EXERCISE. Pick up the passage below on how Smol Launch ranks submissions and continue it from its final sentence.

The first three factors push a score up; the fourth pulls it down. The result is clamped so it never drops below zero, and a separate suspicion score is derived from the same anti-gaming signals so human moderators can review anything that looks off.

Why ranking is not just raw vote count

The most common assumption about launch platforms is that whoever collects the most votes wins. On Smol Launch that is deliberately not true. Raw vote totals are the easiest signal in the world to fake — a single motivated person with a few burner accounts or a friendly group chat can manufacture them in an afternoon. If the leaderboard were a pure popularity count, it would reward the maker with the biggest existing audience or the loosest scruples, not the best product of the week.

So we treat votes as one input among several, and we weight them by timing and by the credibility of the voter rather than counting them flat. A product that earns steady, well-distributed votes from established community members, draws real comments, and shows no manipulation signals will outrank a product with a higher raw total that arrived in a single suspicious burst. The goal is to measure quality of traction, not just volume of clicks — and to make sure a thoughtful free submission can genuinely beat a well-promoted one.

How we break ties

In a busy week, several submissions can land on very similar scores. When that happens we do not flip a coin — we fall back to two tie-breaking signals that reward the strongest organic performers:

  • Time to first meaningful votes. We record how quickly each submission reached its first batch of credibility-weighted votes after launch. A product that earned real early traction sooner is judged to have stronger momentum than one that took days to find an audience.
  • Unique engaged users. We count the distinct people who voted or commented on a submission. Breadth of genuine interest — many different community members engaging — counts for more than the same small circle interacting repeatedly.

Both tie-breakers point in the same direction as the main score: they favor real, distributed, early enthusiasm over concentrated or artificially inflated activity.

AVAILABLE DATA.

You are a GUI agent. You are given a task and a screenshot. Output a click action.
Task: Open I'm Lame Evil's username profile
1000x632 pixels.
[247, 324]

EXPECTED ANSWER.
How we detect and discourage vote manipulation

The anti-gaming penalty is powered by a set of detectors that watch for the fingerprints of coordinated voting. Two of the patterns we look for are:

  • Vote bursts. When a large cluster of votes arrives inside a very short window, that pattern is flagged. Organic interest tends to arrive in a natural spread; a sudden spike of many votes in minutes is a classic signature of a coordinated push or a script.
  • New-account clusters. When an outsized share of a submission's votes comes from accounts that were only just created, that is flagged too. A wave of fresh accounts all voting for the same product is one of the oldest tricks in the book, and it stands out clearly against normal community behavior.

Each detector that fires reduces the submission's score and records a durable ranking signal that a human moderator can review. The penalty is capped so a single false positive cannot zero out an otherwise strong product, but repeated or stacked signals add up quickly. Confirmed manipulation goes beyond a scoring penalty: it can mean removal from the launch period and karma loss for the maker. Because the detectors run on timing and account-history patterns rather than on anything a maker can see, there is no reliable way to fake the inputs — which is exactly why we do not publish the thresholds.

What this means for makers

The encouraging part is that the honest strategy and the winning strategy are the same one. Because the score leans on early, credible, well-distributed engagement, the most effective thing you can do is ship something genuinely good and tell real people about it on launch day. A few specific habits help:

  • Launch to a real audience early in the day. Early votes are weighted more heavily, so momentum in the first hours matters more than a slow drip across the week.
  • Invite the actual community, not burner accounts. Votes from established, confirmed members count for more, and a cluster of brand-new accounts voting in lockstep will trigger a penalty rather than a boost.
  • Earn conversation, not just clicks. Comments and reviews feed the engagement-balance signal, so a product people actually want to talk about has a structural advantage.
  • Build your reputation over time. Voting, commenting, and shipping clean submissions across previous weeks raises your standing in the community and makes your own future engagement more credible.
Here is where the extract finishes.